■ **DATA RECORDS**:
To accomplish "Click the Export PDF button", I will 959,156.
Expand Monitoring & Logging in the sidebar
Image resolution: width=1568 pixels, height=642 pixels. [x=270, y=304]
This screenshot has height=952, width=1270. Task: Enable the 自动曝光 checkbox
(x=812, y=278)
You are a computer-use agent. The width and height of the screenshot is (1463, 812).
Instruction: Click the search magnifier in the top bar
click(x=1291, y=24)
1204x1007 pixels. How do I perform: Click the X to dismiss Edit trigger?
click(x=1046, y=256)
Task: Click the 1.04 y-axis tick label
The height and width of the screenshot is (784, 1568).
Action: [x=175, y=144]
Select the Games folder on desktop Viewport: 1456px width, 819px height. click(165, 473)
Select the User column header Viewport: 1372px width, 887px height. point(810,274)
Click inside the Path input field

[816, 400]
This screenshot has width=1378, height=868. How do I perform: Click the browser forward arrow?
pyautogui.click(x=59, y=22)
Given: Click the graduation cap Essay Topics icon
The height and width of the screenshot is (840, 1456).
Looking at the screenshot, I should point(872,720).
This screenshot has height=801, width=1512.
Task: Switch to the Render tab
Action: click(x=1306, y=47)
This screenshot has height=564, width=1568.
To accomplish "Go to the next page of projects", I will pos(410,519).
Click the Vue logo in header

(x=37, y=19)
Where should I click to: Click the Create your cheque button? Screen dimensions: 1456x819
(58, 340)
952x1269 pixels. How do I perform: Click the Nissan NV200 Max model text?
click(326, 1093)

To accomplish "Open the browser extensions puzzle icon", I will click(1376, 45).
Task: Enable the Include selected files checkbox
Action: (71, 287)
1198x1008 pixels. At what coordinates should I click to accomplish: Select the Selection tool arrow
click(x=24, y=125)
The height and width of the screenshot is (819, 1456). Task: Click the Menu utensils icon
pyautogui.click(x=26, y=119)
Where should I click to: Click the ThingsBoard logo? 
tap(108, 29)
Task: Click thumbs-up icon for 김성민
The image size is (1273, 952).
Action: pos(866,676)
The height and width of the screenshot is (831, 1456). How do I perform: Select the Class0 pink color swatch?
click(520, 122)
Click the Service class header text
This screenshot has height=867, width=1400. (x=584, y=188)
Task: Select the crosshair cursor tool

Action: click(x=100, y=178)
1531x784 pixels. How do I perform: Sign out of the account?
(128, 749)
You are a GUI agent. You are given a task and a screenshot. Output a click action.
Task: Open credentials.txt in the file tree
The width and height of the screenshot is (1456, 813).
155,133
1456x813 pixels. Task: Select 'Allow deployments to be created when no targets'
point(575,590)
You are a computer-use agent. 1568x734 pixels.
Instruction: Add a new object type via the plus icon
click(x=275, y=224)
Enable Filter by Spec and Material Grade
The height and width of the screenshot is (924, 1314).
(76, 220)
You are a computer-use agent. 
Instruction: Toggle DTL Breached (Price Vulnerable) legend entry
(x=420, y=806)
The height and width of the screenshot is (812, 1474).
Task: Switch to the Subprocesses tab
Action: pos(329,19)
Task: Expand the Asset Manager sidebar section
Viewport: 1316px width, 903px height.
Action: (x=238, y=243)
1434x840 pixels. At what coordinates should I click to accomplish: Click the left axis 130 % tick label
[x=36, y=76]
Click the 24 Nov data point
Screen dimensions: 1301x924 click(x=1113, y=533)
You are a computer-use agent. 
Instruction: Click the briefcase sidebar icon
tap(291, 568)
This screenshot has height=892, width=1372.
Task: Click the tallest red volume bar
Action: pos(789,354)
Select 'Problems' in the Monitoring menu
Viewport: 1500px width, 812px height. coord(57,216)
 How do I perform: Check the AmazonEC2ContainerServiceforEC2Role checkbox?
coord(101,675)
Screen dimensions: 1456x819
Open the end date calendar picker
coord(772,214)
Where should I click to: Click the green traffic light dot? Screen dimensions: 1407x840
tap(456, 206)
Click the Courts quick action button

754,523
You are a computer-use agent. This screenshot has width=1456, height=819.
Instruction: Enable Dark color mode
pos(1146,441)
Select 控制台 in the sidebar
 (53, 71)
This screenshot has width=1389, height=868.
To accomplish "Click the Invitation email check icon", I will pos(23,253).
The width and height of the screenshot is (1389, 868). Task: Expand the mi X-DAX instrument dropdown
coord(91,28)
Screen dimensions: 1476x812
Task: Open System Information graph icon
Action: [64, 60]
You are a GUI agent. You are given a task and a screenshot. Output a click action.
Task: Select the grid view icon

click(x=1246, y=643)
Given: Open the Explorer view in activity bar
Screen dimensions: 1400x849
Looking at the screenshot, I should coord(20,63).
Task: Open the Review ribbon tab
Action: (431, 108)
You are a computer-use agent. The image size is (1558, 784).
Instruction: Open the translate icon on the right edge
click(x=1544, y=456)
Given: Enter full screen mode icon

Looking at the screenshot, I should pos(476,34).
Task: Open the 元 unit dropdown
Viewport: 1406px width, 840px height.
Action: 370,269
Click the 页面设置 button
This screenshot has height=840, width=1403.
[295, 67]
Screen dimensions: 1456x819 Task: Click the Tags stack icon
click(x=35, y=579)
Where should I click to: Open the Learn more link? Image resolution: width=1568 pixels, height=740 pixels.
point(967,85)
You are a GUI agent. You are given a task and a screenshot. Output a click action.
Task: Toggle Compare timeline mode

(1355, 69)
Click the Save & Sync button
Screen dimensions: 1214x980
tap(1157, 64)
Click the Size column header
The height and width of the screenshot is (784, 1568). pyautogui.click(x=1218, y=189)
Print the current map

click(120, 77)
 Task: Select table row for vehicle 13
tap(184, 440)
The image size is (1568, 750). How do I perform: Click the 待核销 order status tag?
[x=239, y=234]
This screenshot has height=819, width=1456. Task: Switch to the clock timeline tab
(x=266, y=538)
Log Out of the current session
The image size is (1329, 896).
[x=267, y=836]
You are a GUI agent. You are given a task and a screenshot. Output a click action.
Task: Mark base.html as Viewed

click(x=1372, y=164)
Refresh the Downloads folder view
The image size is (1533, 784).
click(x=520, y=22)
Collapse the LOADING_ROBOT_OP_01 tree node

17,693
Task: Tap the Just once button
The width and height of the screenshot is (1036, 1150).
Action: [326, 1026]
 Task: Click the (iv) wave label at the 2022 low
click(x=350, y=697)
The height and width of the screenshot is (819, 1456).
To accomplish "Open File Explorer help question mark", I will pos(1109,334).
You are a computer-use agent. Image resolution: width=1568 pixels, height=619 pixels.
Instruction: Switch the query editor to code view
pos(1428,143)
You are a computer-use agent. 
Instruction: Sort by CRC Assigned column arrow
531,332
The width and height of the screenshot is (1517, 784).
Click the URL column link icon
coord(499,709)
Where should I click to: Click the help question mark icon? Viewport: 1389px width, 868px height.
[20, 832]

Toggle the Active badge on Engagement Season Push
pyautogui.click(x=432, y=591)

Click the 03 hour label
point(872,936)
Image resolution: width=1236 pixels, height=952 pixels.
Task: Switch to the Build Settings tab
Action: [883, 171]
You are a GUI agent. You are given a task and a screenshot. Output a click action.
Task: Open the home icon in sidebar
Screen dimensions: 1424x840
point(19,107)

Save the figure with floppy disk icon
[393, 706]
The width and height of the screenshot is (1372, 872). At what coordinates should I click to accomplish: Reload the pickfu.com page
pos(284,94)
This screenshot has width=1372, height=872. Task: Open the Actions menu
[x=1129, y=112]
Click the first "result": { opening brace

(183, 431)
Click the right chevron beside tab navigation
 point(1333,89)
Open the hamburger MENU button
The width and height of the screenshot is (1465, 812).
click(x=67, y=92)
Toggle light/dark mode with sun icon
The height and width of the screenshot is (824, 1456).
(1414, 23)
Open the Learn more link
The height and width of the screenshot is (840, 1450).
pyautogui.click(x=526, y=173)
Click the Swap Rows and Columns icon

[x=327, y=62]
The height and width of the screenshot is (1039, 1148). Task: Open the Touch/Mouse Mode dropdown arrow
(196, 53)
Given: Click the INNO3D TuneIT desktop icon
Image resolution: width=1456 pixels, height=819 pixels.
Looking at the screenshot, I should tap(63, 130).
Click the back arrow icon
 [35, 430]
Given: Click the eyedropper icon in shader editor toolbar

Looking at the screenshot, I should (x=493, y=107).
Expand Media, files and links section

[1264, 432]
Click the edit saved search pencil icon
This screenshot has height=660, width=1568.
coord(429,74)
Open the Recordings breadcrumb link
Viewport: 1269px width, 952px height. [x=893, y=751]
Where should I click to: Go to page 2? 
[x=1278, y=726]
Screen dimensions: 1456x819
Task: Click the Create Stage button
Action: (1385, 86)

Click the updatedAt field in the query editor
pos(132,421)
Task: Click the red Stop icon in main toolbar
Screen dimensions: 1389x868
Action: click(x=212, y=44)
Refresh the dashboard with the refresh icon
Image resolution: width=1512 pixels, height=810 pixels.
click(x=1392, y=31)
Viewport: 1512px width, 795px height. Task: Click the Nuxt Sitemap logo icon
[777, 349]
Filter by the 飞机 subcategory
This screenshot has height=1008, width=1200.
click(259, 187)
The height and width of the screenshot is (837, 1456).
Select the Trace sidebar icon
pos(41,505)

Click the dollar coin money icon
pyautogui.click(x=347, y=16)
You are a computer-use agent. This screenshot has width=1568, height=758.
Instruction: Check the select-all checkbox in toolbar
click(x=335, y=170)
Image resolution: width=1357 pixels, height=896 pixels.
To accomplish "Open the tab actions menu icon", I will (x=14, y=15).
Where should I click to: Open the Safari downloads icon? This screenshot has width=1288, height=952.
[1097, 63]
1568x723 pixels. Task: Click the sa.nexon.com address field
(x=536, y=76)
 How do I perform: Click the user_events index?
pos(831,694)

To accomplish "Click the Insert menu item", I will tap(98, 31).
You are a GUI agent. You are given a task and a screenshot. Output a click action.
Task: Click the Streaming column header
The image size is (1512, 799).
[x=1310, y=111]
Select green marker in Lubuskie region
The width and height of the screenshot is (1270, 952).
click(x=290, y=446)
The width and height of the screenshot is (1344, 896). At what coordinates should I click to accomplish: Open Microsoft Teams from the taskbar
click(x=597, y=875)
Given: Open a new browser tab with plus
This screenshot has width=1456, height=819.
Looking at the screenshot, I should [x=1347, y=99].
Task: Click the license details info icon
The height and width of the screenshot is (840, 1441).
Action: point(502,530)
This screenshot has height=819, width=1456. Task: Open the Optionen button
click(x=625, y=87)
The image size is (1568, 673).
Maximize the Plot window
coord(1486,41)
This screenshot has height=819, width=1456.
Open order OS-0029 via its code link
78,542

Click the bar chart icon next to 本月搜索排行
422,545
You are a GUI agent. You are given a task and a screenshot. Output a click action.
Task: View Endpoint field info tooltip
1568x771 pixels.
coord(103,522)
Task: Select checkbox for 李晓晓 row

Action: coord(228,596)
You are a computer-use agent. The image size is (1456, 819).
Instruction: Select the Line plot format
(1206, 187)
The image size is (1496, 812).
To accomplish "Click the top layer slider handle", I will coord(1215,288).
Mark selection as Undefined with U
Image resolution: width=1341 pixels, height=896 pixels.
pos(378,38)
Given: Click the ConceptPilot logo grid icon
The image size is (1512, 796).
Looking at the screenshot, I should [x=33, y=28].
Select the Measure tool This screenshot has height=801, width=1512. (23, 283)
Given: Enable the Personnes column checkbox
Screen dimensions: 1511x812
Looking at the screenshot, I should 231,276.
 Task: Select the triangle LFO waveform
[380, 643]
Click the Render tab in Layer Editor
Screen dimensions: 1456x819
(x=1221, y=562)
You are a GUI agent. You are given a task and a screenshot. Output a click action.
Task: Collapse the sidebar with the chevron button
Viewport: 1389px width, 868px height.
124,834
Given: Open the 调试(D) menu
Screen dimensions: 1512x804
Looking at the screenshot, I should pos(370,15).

■ **PROMPT**:
Lines above that contain the string "desktop" make up the answer.

■ **TASK OUTPUT**:
Select the Games folder on desktop Viewport: 1456px width, 819px height. click(165, 473)
Given: Click the INNO3D TuneIT desktop icon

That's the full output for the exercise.